So last night, I was out at a party. It was a nice party, where I got very well close to inebriated.
I realize now that often, when I look back at moments like last night, that the term "well close to inebriated" actually means "completely inebriated," point blank. But I digress.
And I digress again, by adding the fact that I was wearing my new White Pants (uh, yeah.... in 30 years, if their are archives of old blog posts admitting such things as "I wore White Pants" they will be just as bad those movies we currently watch of the '70's childhood videos of ourselves and parents - oy), for which, unbeknowenst to me, were the talk of the [ladies of the] party ( i.e., my ass looked hot in them, phew).
[Hey. Don't you love love love my excessive use of English grammatical stuff like this:;" ( )? I'm really good at it. Or bad. I can't tell anymore (should I have used a semicolon there)?]
OK, Back to The Story. Now that we've got my hot white-ass White Pants out of the way, I'll get to the point. I had a little epiphany last night about the ex-boyfriend. And that epiphany is just like the title: I closed the lid but I didn't flush.

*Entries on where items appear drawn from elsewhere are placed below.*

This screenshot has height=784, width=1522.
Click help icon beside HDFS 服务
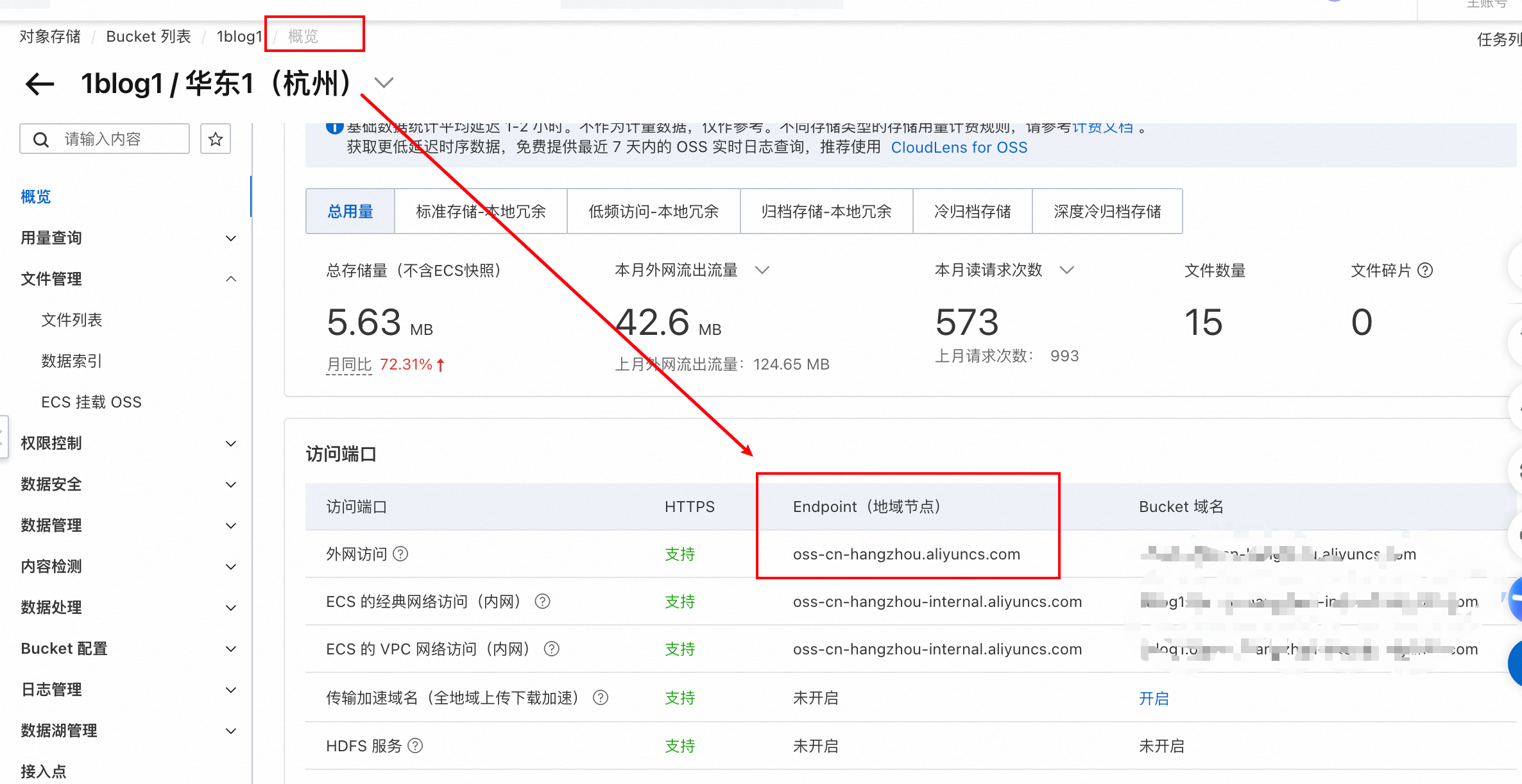415,746
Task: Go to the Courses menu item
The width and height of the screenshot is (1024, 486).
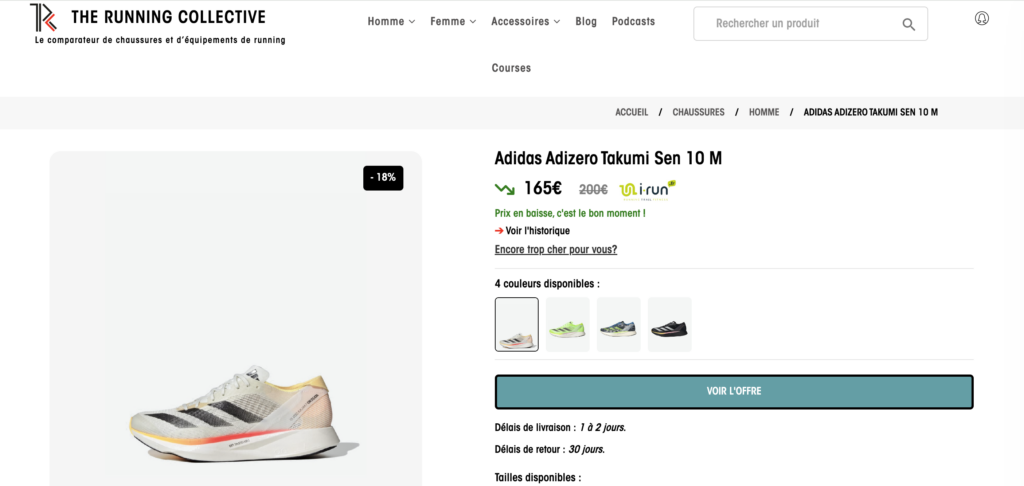Action: tap(511, 68)
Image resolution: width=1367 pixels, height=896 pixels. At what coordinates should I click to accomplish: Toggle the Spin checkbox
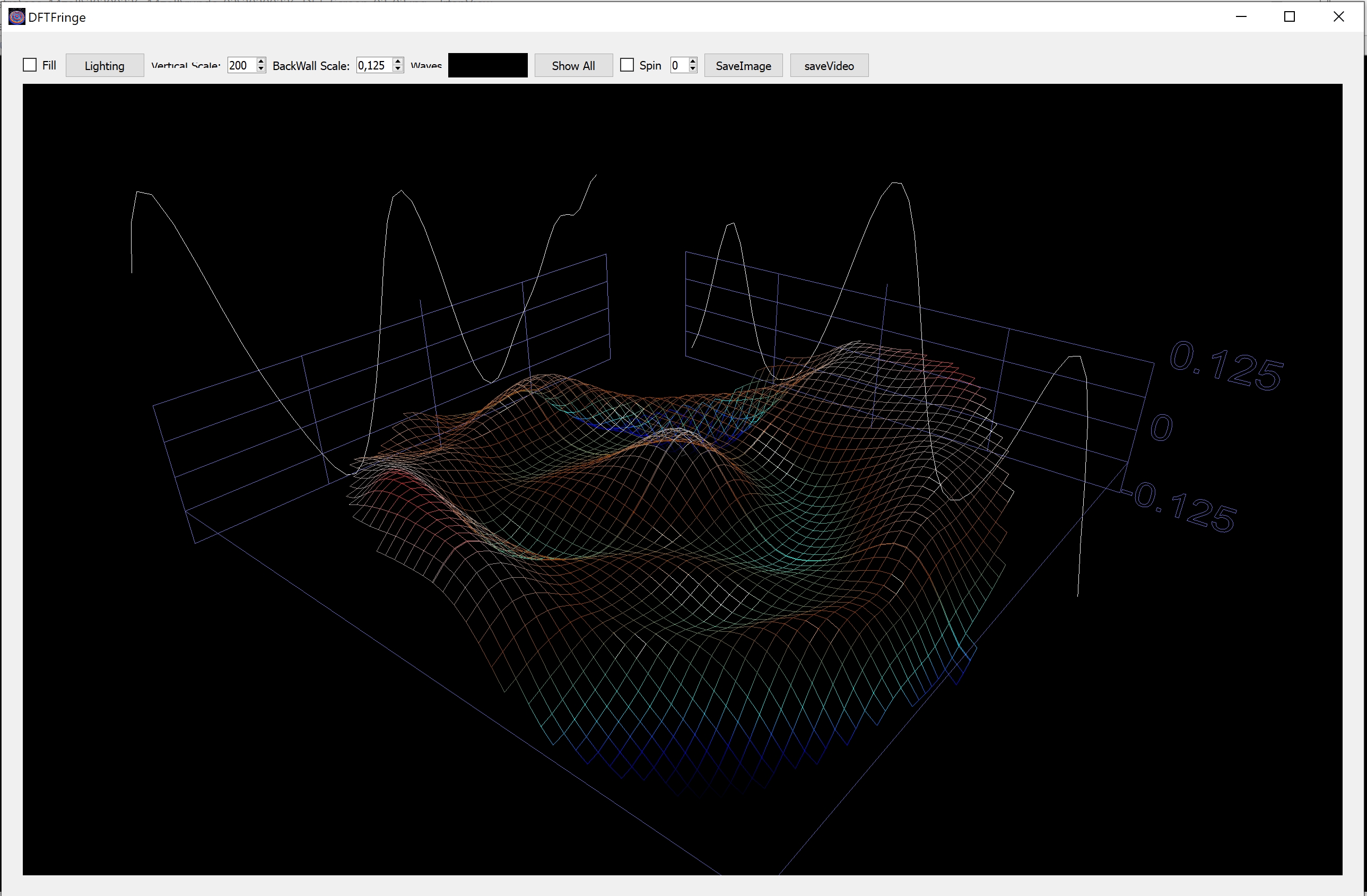627,65
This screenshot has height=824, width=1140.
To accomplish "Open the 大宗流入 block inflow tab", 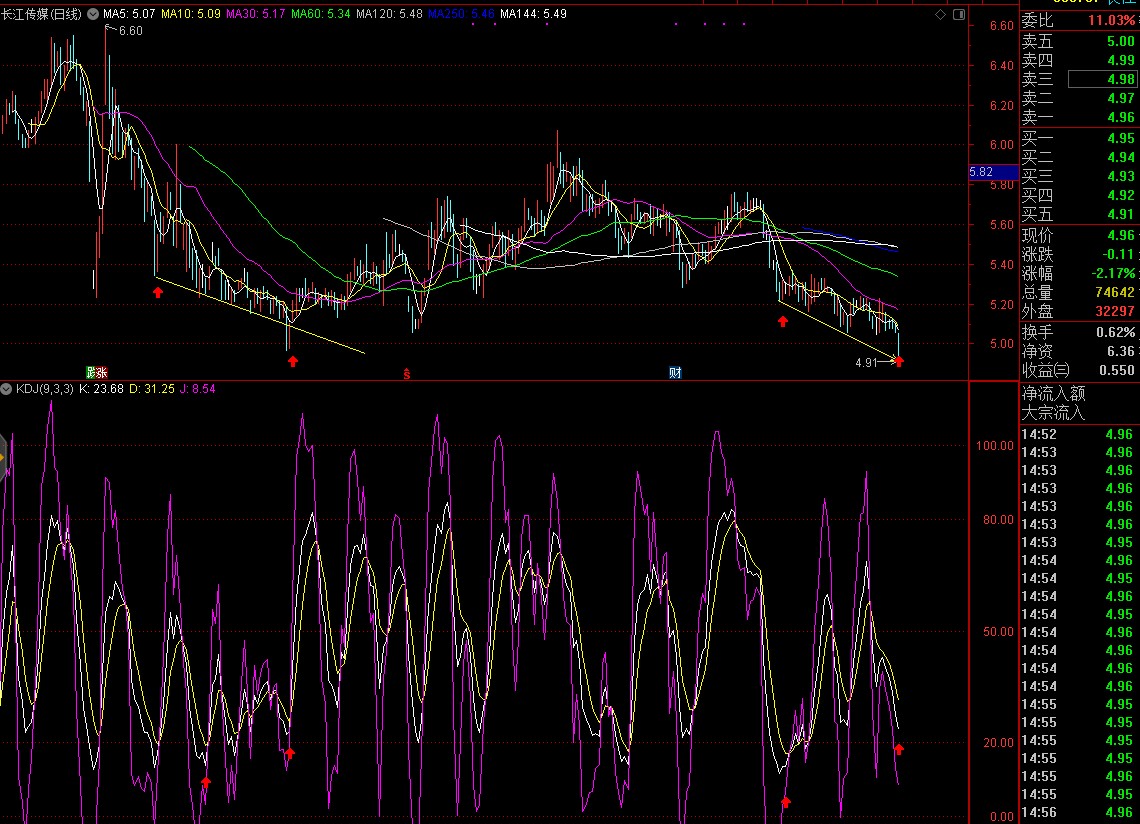I will pyautogui.click(x=1053, y=412).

It was me who called it off. And you know what? From the view over here, it seems that I am the only one who still smells the stink of it. I didn't flush. He oozes in somehow to every fucking day of my life. I miss him, I hate him, I empathize for him. Repeat. He flushed me the minute I gave the execution order. But here I am, still holding on to the relationship and cursing what it had and what it lacked everytime I think about it. Every day still. Granted, it's less and less everyday, but it is everyday nonetheless.
I've been telling myself to flush it for months. Months! I know this post is not really Gertie-style; I'm a pretty strong woman, after all. But often times the strongest of women are weak in the most unexpected ways. And to not be able to flush, just flush! this last relationship is a really surprising thing for me to realize I cannot accomplish.
Hrrmph. That F**ker. Sticks like glue. Off! Off!